CAM Colloquium: Laurent Lessard (University of Wisconsin–Madison) - Automating the analysis and design of large-scale optimization algorithms

Location

Frank H. T. Rhodes Hall 655

Description

Abstract: Most large-scale optimization problems are solved in practice using iterative algorithms. The problem of selecting a suitable algorithm is currently more of an art than a science; a great deal of expertise is required to know which algorithms to try and how to properly tune them. Moreover, there are seldom performance guarantees. In this talk, I will show how the problem of algorithm selection can be approached using tools from robust control theory.
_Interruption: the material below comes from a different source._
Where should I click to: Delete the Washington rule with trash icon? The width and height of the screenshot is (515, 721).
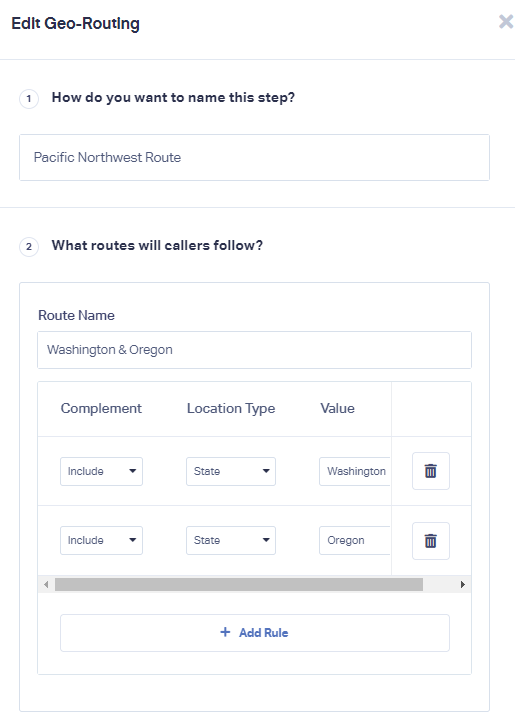point(431,471)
By solving simple semidefinite programs (that do not scale with problem size), we can derive robust bounds on convergence rates for popular algorithms such as the gradient method, proximal methods, fast/accelerated methods, and operator-splitting methods such as ADMM. The bounds derived in this manner either match or improve upon the best known bounds from the literature. The bounds also lead to a natural energy dissipation interpretation and an associated Lyapunov function. Finally, our framework can be used to search for algorithms that meet desired performance specifications, thus establishing a principled methodology for designing new algorithms.
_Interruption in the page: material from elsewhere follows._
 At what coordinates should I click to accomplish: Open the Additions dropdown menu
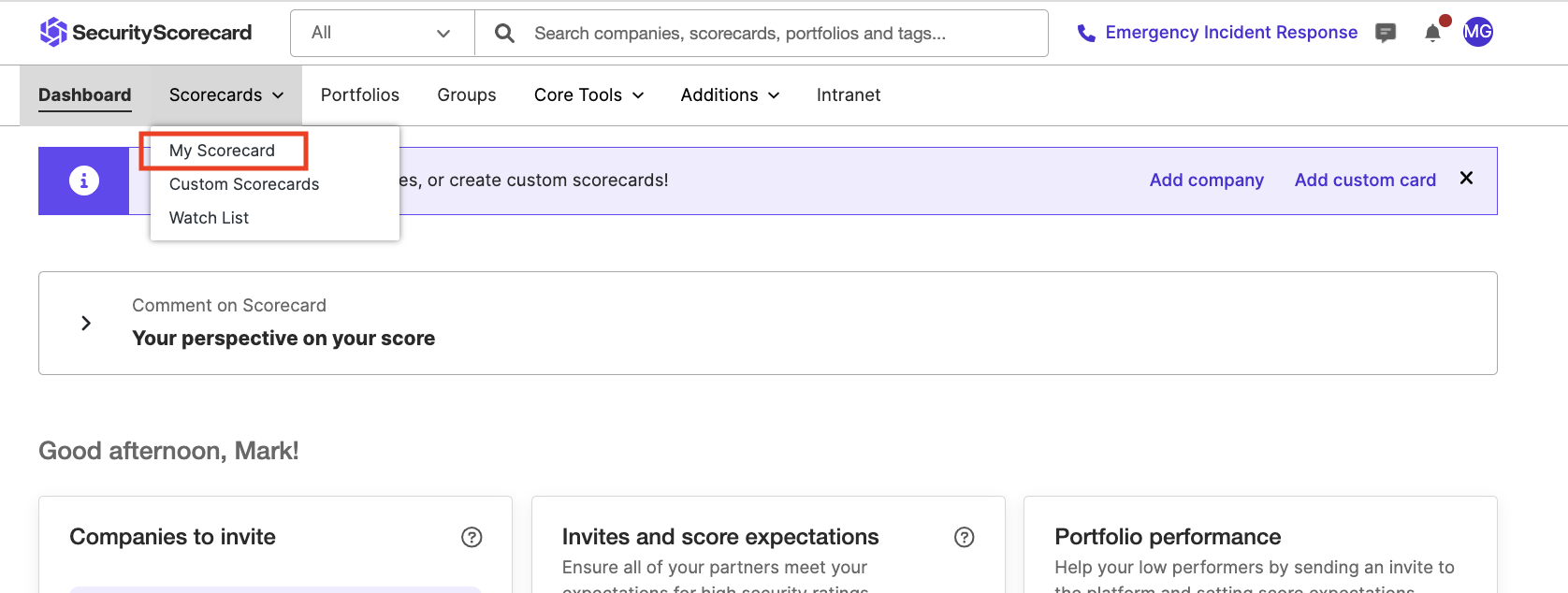point(730,95)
Bio: Laurent Lessard is an Assistant Professor of Electrical and Computer Engineering at the University of Wisconsin–Madison and faculty member of the Wisconsin Institute for Discovery. Laurent received the B.A.Sc. in Engineering Science from the University of Toronto and the M.S. and Ph.D. in Aeronautics and Astronautics from Stanford University. After completing his doctoral work, Laurent was an LCCC Postdoc at Lund University in Sweden and a postdoctoral researcher at the University of California, Berkeley. Laurent is a recipient of the Hugo Schuck best paper award and the NSF CAREER award. His research interests include: decentralized control, robust control, optimization, and machine learning.